• _Your goal_:
Find every line in the records below that contains the word "will", and copy each such line.

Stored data

[Start of section]

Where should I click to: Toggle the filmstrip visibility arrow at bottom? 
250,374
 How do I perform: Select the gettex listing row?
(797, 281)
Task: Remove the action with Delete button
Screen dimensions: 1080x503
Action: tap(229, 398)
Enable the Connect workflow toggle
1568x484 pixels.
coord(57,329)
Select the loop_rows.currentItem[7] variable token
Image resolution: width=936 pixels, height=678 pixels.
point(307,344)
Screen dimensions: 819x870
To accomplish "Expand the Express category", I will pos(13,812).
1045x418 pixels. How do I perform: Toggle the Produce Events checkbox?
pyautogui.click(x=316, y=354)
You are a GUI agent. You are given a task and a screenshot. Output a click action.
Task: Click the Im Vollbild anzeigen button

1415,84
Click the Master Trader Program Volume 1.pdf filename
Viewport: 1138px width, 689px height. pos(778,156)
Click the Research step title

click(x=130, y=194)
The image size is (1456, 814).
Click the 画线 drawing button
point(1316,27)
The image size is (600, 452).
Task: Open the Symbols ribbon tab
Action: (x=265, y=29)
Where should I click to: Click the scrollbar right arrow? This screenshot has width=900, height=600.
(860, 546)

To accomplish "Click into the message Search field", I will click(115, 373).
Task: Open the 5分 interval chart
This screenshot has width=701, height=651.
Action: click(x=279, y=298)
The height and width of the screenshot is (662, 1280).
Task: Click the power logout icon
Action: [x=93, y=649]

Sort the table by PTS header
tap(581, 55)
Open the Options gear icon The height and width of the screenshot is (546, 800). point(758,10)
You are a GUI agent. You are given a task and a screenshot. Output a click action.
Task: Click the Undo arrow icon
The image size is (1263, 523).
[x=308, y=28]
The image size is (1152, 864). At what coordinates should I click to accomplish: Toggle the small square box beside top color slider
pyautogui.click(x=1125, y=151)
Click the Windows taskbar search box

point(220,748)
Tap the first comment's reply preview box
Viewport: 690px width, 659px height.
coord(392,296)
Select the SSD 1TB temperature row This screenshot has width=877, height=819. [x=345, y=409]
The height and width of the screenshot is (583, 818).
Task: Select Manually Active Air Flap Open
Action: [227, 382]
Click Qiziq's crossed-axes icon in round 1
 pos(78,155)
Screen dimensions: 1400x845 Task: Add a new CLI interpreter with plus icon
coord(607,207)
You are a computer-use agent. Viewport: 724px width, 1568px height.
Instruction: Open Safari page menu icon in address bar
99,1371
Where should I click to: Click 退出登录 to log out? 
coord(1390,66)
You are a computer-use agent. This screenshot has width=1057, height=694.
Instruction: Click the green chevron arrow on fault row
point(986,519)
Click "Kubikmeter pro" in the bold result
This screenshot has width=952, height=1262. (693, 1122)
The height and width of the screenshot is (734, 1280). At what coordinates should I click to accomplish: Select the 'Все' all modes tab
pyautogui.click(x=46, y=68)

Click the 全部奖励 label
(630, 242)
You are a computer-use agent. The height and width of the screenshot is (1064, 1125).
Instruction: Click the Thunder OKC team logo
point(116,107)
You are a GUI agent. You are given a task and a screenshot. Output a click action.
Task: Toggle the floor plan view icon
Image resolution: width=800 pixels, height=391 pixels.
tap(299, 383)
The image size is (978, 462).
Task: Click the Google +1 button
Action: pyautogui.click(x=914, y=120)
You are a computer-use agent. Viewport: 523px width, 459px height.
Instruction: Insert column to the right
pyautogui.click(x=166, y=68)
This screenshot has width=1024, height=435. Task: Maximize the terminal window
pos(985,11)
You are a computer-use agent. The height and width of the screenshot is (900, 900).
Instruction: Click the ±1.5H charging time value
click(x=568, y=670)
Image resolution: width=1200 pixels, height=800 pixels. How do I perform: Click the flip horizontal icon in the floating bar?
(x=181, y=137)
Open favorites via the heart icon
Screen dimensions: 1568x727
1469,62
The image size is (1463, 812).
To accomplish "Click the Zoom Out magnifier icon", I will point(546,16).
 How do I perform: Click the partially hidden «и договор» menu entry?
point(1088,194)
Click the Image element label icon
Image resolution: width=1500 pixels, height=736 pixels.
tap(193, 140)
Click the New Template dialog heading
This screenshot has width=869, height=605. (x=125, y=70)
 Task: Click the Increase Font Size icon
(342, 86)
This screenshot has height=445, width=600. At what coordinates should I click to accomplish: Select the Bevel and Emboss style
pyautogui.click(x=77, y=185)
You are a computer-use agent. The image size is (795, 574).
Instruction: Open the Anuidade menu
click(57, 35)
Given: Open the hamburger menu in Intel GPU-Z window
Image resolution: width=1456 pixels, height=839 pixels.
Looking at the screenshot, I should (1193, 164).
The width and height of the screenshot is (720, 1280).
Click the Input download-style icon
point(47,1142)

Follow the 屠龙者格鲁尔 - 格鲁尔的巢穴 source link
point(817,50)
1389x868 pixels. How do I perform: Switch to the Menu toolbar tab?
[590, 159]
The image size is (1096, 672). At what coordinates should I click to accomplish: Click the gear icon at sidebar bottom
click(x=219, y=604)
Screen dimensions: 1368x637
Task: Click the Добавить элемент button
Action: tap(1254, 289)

[End of section]

• _Response box_:
To accomplish "Expand the Express category", I will pos(13,812).
To accomplish "Click into the message Search field", I will click(115, 373).
To accomplish "Click the Zoom Out magnifier icon", I will point(546,16).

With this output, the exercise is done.